- Data supplied -
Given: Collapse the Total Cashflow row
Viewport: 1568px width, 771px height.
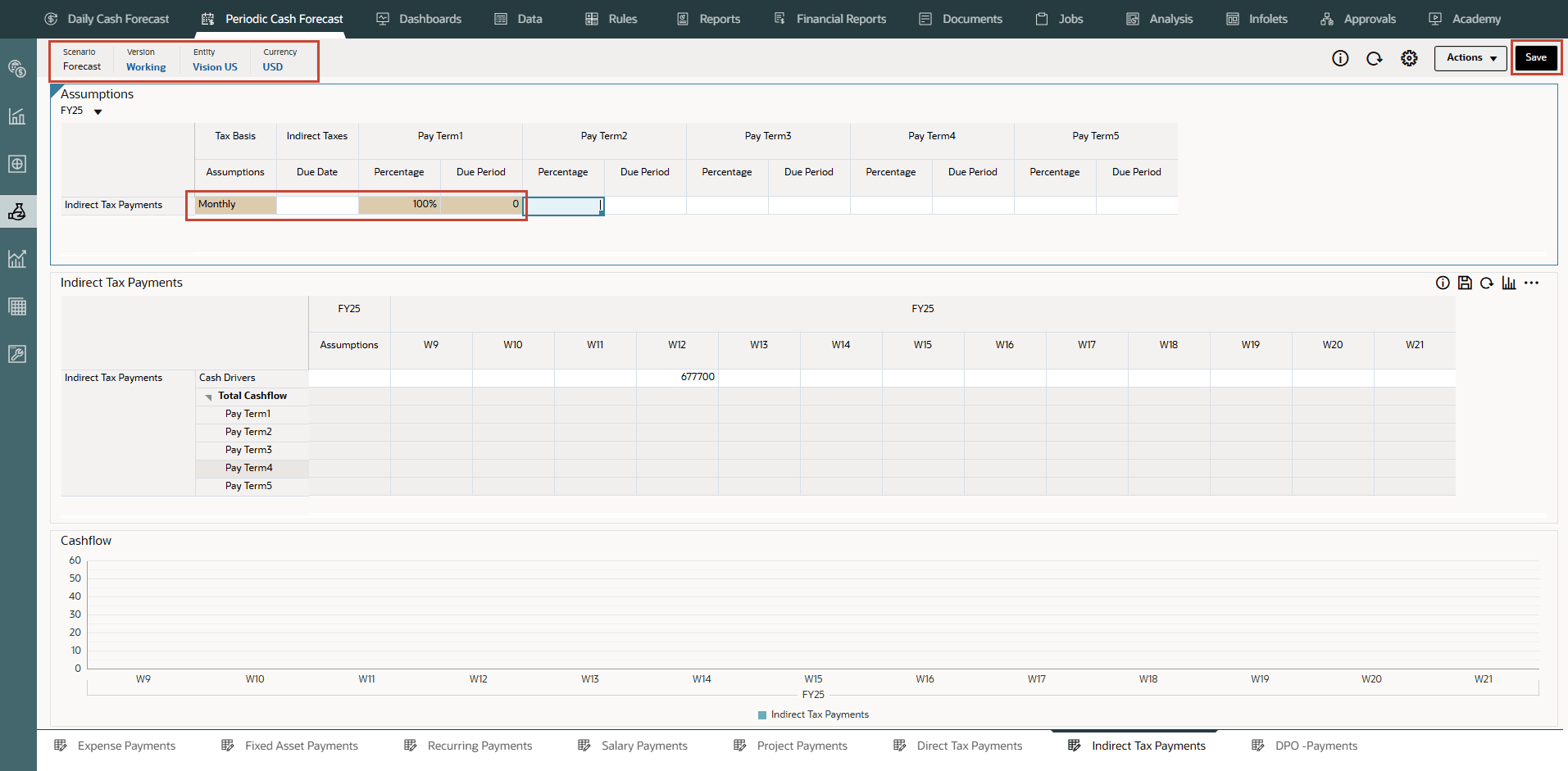Looking at the screenshot, I should [209, 397].
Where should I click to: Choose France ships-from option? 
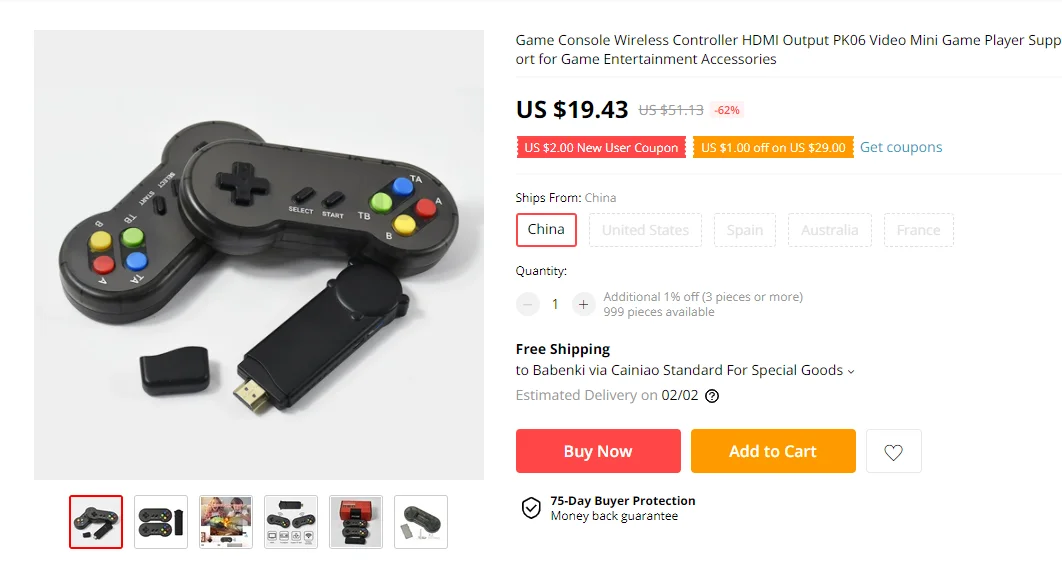click(918, 230)
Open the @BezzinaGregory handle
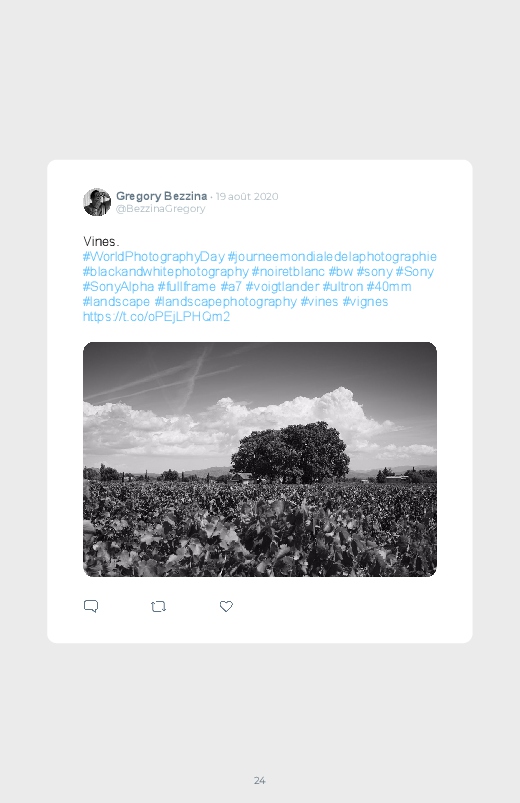Image resolution: width=520 pixels, height=803 pixels. coord(160,209)
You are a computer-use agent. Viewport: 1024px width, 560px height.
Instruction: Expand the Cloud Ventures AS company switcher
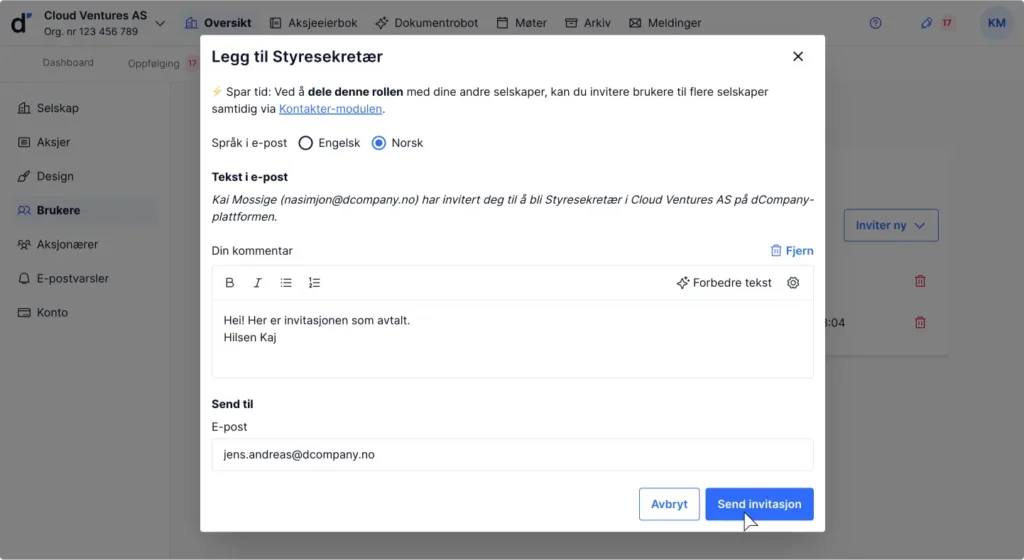click(160, 23)
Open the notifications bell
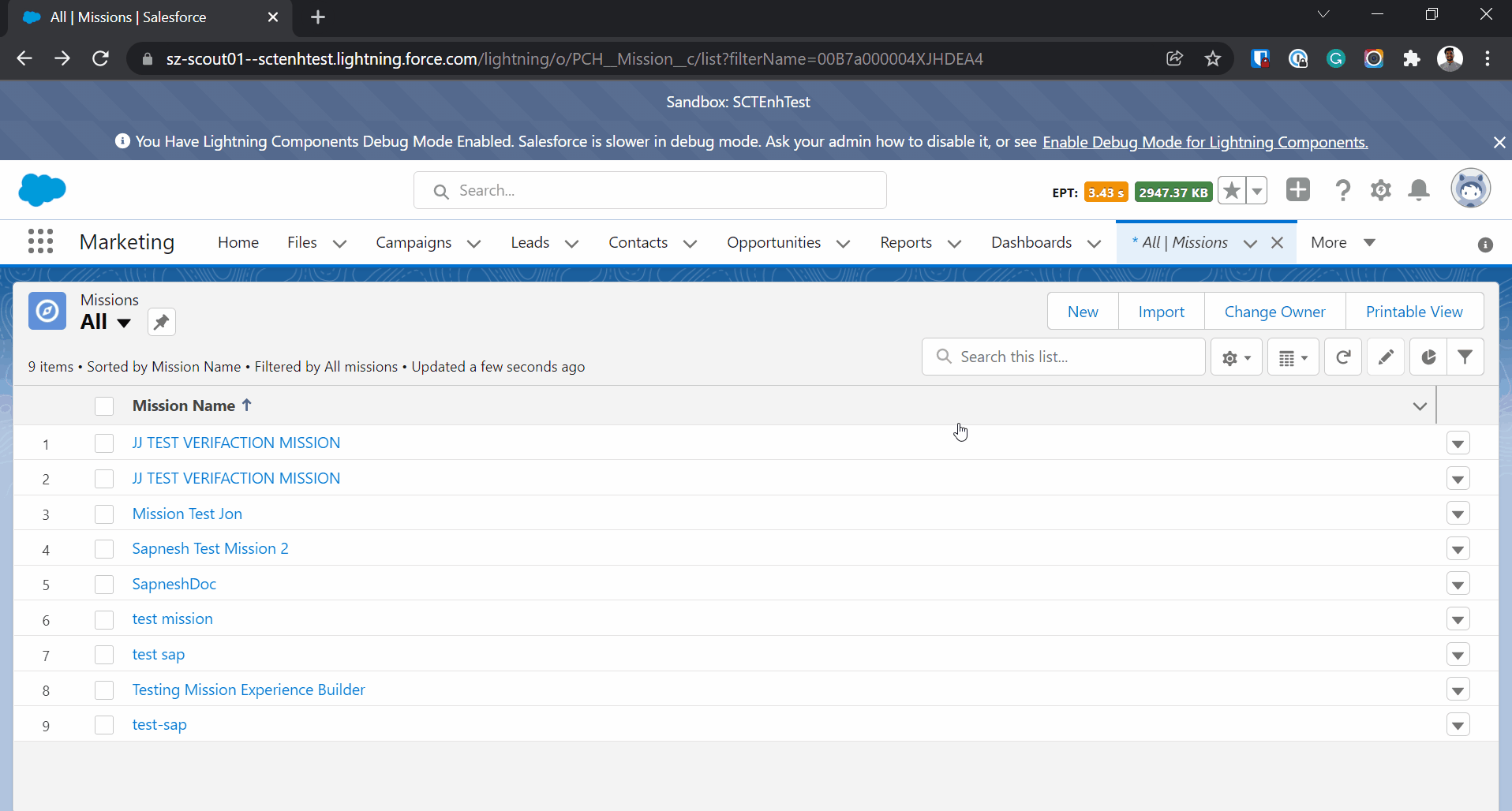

- Brief -
Recast the records above as a JSON list of strings, one string per line, with blank lines skipped. Leave the pictures out.

- Written response -
[
  "Given: Collapse the Total Cashflow row",
  "Viewport: 1568px width, 771px height.",
  "Looking at the screenshot, I should [209, 397].",
  "Where should I click to: Choose France ships-from option? ",
  "click(918, 230)",
  "Open the @BezzinaGregory handle",
  "Image resolution: width=520 pixels, height=803 pixels. coord(160,209)",
  "You are a computer-use agent. Viewport: 1024px width, 560px height.",
  "Instruction: Expand the Cloud Ventures AS company switcher",
  "click(160, 23)",
  "Open the notifications bell"
]